Passados 153 anos desde a publicação de Na Origem das Espécies - o livro em que Darwin deu a primeira explicação de como a vida evolui -, os cientistas continuam a tentar perceber os processos mais ínfimos que ocorrem nas células dos organismos e que permitem que haja tanta diversidade de espécies na Terra.
Essa variedade reflecte-se no nome do tentilhão agora sequenciado, uma das 15 espécies de "tentilhões de Darwin", como são conhecidos, que existem nas Galápagos. O Geospiza fortis tem como nome comum tentilhão-de-solo-médio. Alimenta-se de sementes que estão no chão, nas várias ilhas onde vive no arquipélago das Galápagos. Compete pela comida com outras espécies de tentilhões. Duas delas estão muito próximas a nível evolutivo e pertencem ao mesmo género: é o tentilhão-de-solo-pequeno e o tentilhão-de-solo-grande. A diferença nos nomes destas três aves está no tamanho dos bicos: comem sementes no chão, só que especializaram-se em tamanhos diferentes e os bicos adaptaram-se às dimensões dessas sementes.
Darwin, que chegou às Galápagos em 1835, só se apercebeu destas particularidades muito depois, quando já tinha voltado a Inglaterra. "Ao observar esta diversidade de estruturas num grupo de aves tão pequeno e intimamente relacionado, é possível imaginar que, havendo de início poucas aves neste arquipélago, uma espécie sofreu modificações em diferentes direcções", escreveu no seu livro sobre as viagens no Beagle.
O BGI - Genoma 10K, que vai sequenciar cerca de um genoma por cada género de vertebrados que existe na Terra (peixes, anfíbios, répteis, aves e mamíferos), é a continuação da tradição deixada por Darwin.
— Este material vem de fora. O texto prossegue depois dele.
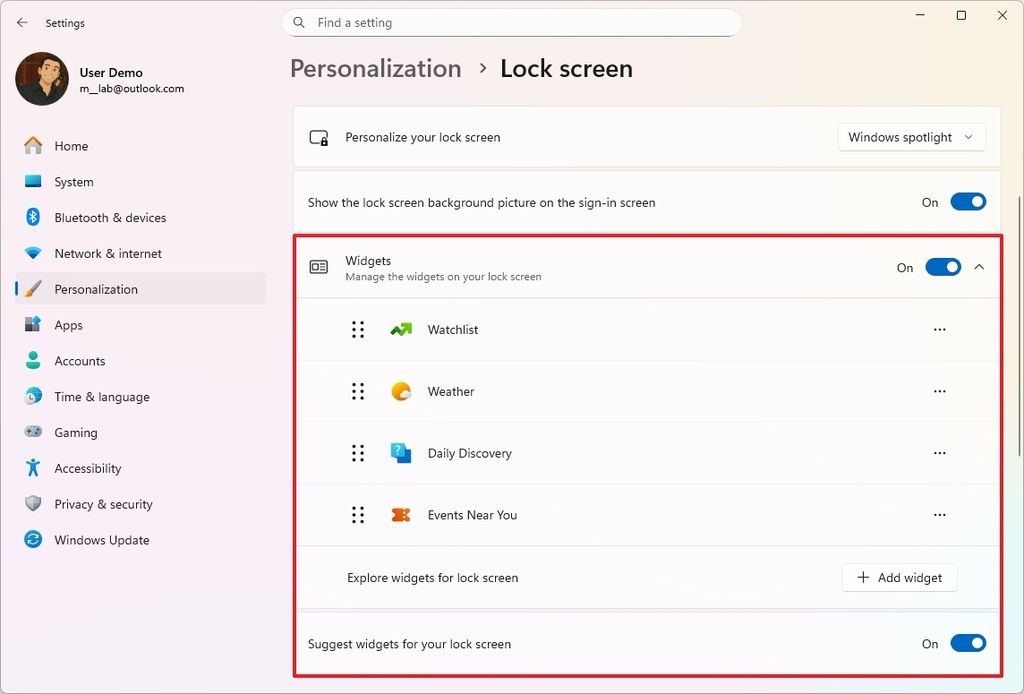Turn off Widgets on the lock screen
Screen dimensions: 1024x694
pos(942,267)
O objectivo é "compreender o quão complexa foi a evolução da vida animal através das mudanças no ADN e usar este conhecimento para nos tornarmos melhores guardiões do planeta", lê-se no site do projecto.
A lista dos primeiros 100 vertebrados que serão sequenciados já está definida pela organização, algumas das descodificações já terminaram, como a do tentilhão, juntando-se a outras 120 espécies de vertebrados cujo genoma já se conhece.
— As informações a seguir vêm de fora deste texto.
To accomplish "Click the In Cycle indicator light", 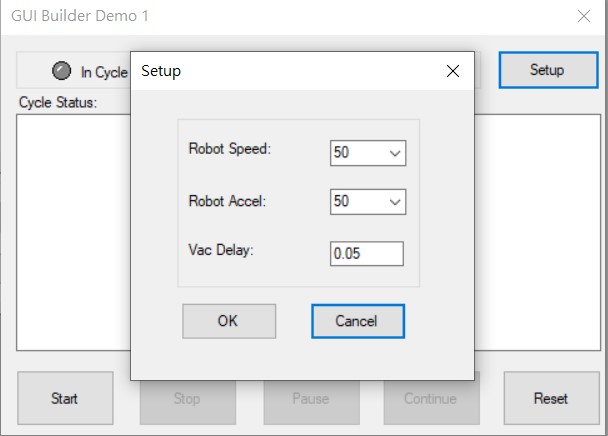I will [x=62, y=71].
Rápida adaptaçãoO genoma do Geospiza fortis, publicado na revista GigaScience, foi sequenciado por uma equipa do Instituto Genómico de Pequim, que é um dos colaboradores do BGI - Genoma 10K. Os resultados mostram que esta espécie tem 16.286 genes. "Estes tentilhões são de uma grande importância histórica, mas Darwin dificilmente terá previsto que se iriam tornar o modelo perfeito para estudar a evolução em acção", diz Goujie Zhang, um dos responsáveis pelo trabalho, referindo-se à capacidade rápida de adaptação da ave.
Nas últimas décadas, cientistas que estudaram a ave testemunharam a adaptação a mudanças climáticas que ocorreu em gerações. "Ter o genoma sequenciado abre portas para estudos que olham para as mudanças a nível genómico relacionadas com esta evolução rápida", diz Goujie.
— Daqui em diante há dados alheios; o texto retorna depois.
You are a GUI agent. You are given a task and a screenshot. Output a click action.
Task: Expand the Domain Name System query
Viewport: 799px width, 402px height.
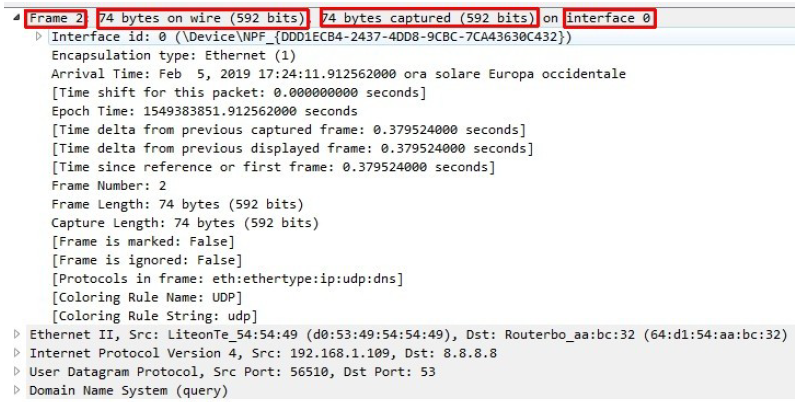[17, 391]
Mas este genoma também ajudará a perceber a origem das capacidades vocais deste tentilhão. O Geospiza fortis tem uma linguagem complexa, que não se sabe se é adquirida por um processo de aprendizagem cultural ou se a genética tem um papel nessa aprendizagem, explica Erich Jarvis. Já foram identificados genes importantes para a aprendizagem vocal, mas só numa outra espécie de tentilhão da Indonésia. Por isso, esta sequenciação, diz ainda, contribuirá para "validar essa descoberta".